28 Mayıs 2015 Perşembe

kurtlara söyle eve döndüm

merhaba arkadaşlar bugün sizlere Kurtlara Söyle Eve Döndüm'ün yorumunu yazıyorum bu kitabı önceden okumuştum yorumu yazmıştım ama paylaşmamıştım umarım begenirsiniz  iyi okumalar :)

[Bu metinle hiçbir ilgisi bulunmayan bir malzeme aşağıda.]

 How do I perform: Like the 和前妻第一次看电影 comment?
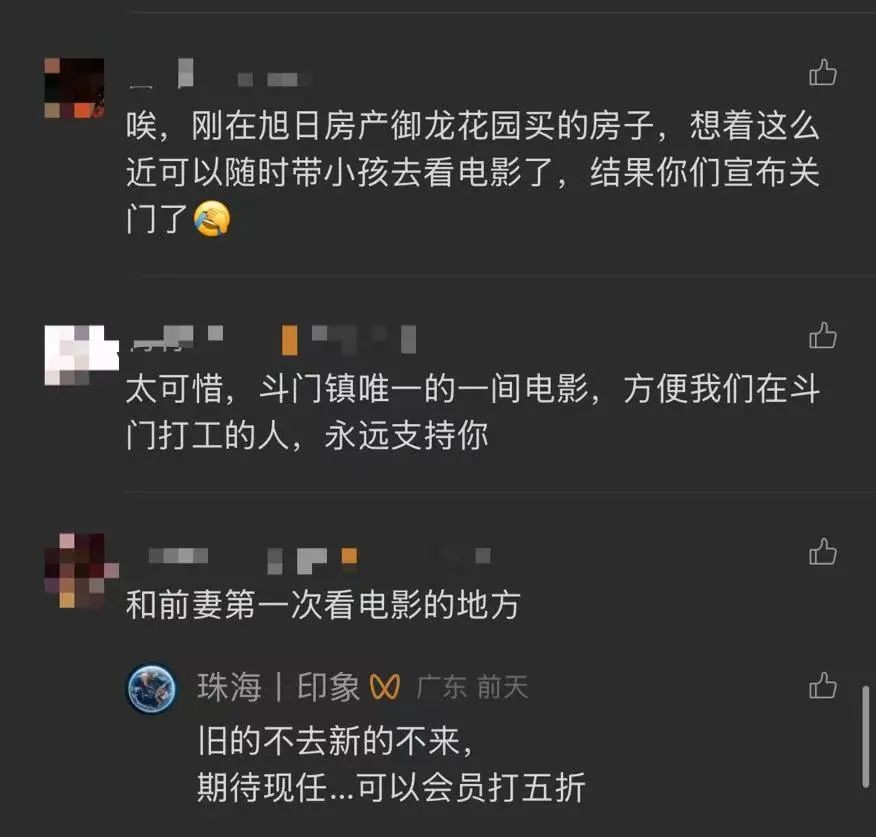click(823, 551)
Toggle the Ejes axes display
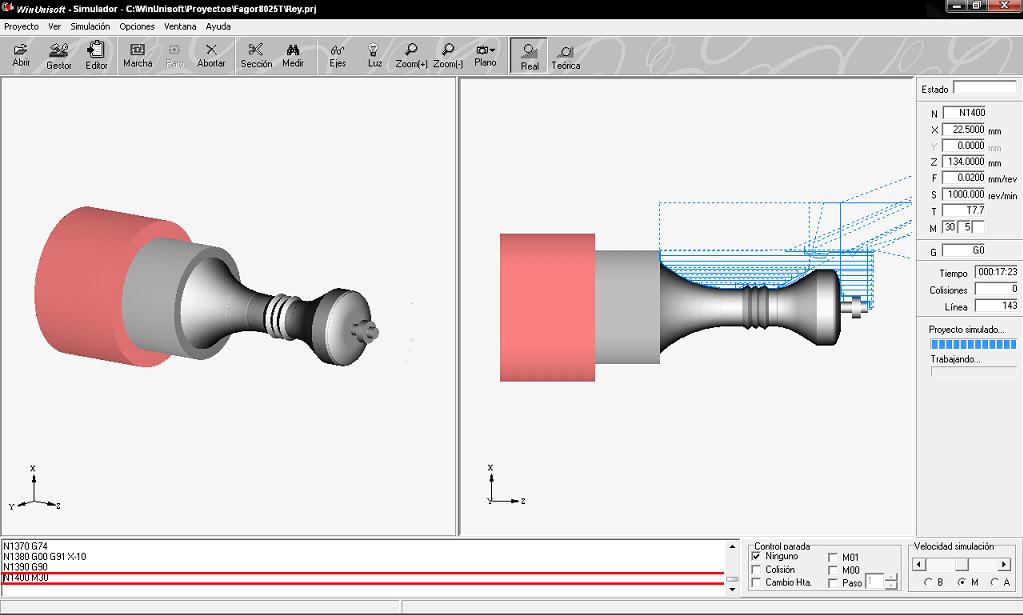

öncelikle harika bir kitap olduğunu söylemek istiyorum ve herkese kesinlikle tavsiye ediyorum alın okuyun :) kitap junie adında bir kızın azından anlatılıyor junie'nin finn adında bir dayısı var ve junı bu dayısın çok seviyor dayısı AIDS hastasıdır ve eş cinsel. her pazar junı annesi ve ablası greta'yla birlikte finn dayısını ziyaret etmektedir ayrıca finn dayısı çok iyi bir ressamdır ve greta'yla juni'nin 



bir portresini çizmektedir bir süre sonra greta artık onlala pazar günleri ziyarete gitmez çocukluklarında junie ve greta çok iyi anlaşmaktadırlar fakat greta liseye başladıktan sonra araları eskisi gibi değilmiş.Juni bazenleri okul çıkışında okulun karşısında ki ormana gdip zaman geçirir.Bir zaman sonra finn ölür ve junie bu durum'a çok üzülür ve etkilenir finn'in cenazesine gittiklerinde dışarda bir adam vardır anne ve babası adamı sakın konuşturmamalarını söyler.Genelde Greta bütün yaşanan olayları bilen kişidir ve junie'ye o kişinin finn'in ölümüne neden olan kişi olduğunu söyler bir ara Junie evde yalnızken kendisine bir kargo gelir ve içinden Finn dayısının çaydanlığı ve bir de not çıkar not'ta Toby den yani Finn'in aşkındadndır :D not ta bir buluşma yeri tarihi vardır bundan kimseye bahsetmemesi falan yazmaktadır bu arada greta okulun tiyotra bölümündedir ve çok iyi bir tiyatrocudur ve bazı akşamları okulun karşısında yapılan patiye junie'yide çağırır  bu partilerde baya şey yaşanıyor tabi Finn dayısının ölümünden sonra yaptığı portyei ilk salonlarına asıyorlar fakat daha sonra bir bankada saklı tutuyorlar  junıe ve greta istedikleri zaman görebilirler bu arada tablonun adı kurtlara söyle eve döndüm :) junie en sonda toby le buluşuyor ilk başlarda kararsız kalsada sonunda buluşuyor Toby junie'ye Finn'in bıraktığı mektupları veriyor ve her zaman bir şeye ihtiyacı olursa yardım edeceğini söylüyor.ve junie'yle Tobyy gizlice sık sık buluşmaya başlıyorlar ve her buluşmadan sonra Toby bir şeye ihtiyacın olursa her zaman bana söyleyebilirsin diyor ve bir gün gerçekten de junıe Toby'den yardım istiyor  ve bu yardımın sonunda her şey değişiyor...  :D  :D 

   
Arkadaşlar sakın ön yargılı davranmayın bu kitaba muhteşemdi çok beğendim ben migrosta 7.95 indirimde görüp aldım ve iyi ki de almışım hatta daha önce almadığıma pişman oldum kesimlikle alıp okuyun umarım beğenmişsinizdir takip ederseniz çok sevinirim yorum bırakmyaı da unutmayın görüşmek üzer bay bayyy :) :*











16 Mayıs 2015 Cumartesi


merhaba arkadaşlar bugün sizlere bana ikimizi anlat kitabını yorumluyorum.:D iyi okumalar :)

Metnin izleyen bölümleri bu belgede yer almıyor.